• **WORK TO COMPLETE**:
Each record below needs to be copied out exactly as it stands.

• **DATA PROVIDED**:
============================================================

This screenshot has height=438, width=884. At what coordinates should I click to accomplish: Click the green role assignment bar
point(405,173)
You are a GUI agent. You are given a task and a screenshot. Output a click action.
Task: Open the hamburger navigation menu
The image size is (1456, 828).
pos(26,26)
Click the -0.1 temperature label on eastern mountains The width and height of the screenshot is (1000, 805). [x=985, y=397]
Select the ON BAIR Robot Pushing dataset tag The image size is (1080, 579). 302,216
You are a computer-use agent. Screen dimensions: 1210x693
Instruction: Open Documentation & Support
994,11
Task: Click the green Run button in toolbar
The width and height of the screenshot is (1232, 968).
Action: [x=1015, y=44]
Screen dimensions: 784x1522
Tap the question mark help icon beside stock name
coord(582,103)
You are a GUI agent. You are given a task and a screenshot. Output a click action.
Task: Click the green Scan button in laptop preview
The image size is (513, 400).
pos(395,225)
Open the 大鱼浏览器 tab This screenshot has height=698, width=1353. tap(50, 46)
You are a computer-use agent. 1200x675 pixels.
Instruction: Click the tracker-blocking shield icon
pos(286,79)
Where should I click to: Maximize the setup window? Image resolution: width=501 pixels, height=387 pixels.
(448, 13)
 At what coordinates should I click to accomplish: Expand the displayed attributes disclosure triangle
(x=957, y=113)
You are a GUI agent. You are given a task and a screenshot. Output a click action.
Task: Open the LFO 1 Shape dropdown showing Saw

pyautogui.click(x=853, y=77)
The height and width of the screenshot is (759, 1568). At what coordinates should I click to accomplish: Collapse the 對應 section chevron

============================================================

• **EXPECTED OUTPUT**:
This screenshot has height=438, width=884. At what coordinates should I click to accomplish: Click the green role assignment bar
point(405,173)
You are a GUI agent. You are given a task and a screenshot. Output a click action.
Task: Open the hamburger navigation menu
The image size is (1456, 828).
pos(26,26)
Click the -0.1 temperature label on eastern mountains The width and height of the screenshot is (1000, 805). [x=985, y=397]
Select the ON BAIR Robot Pushing dataset tag The image size is (1080, 579). 302,216
You are a computer-use agent. Screen dimensions: 1210x693
Instruction: Open Documentation & Support
994,11
Task: Click the green Run button in toolbar
The width and height of the screenshot is (1232, 968).
Action: [x=1015, y=44]
Screen dimensions: 784x1522
Tap the question mark help icon beside stock name
coord(582,103)
You are a GUI agent. You are given a task and a screenshot. Output a click action.
Task: Click the green Scan button in laptop preview
The image size is (513, 400).
pos(395,225)
Open the 大鱼浏览器 tab This screenshot has height=698, width=1353. tap(50, 46)
You are a computer-use agent. 1200x675 pixels.
Instruction: Click the tracker-blocking shield icon
pos(286,79)
Where should I click to: Maximize the setup window? Image resolution: width=501 pixels, height=387 pixels.
(448, 13)
 At what coordinates should I click to accomplish: Expand the displayed attributes disclosure triangle
(x=957, y=113)
You are a GUI agent. You are given a task and a screenshot. Output a click action.
Task: Open the LFO 1 Shape dropdown showing Saw

pyautogui.click(x=853, y=77)
The height and width of the screenshot is (759, 1568). At what coordinates should I click to accomplish: Collapse the 對應 section chevron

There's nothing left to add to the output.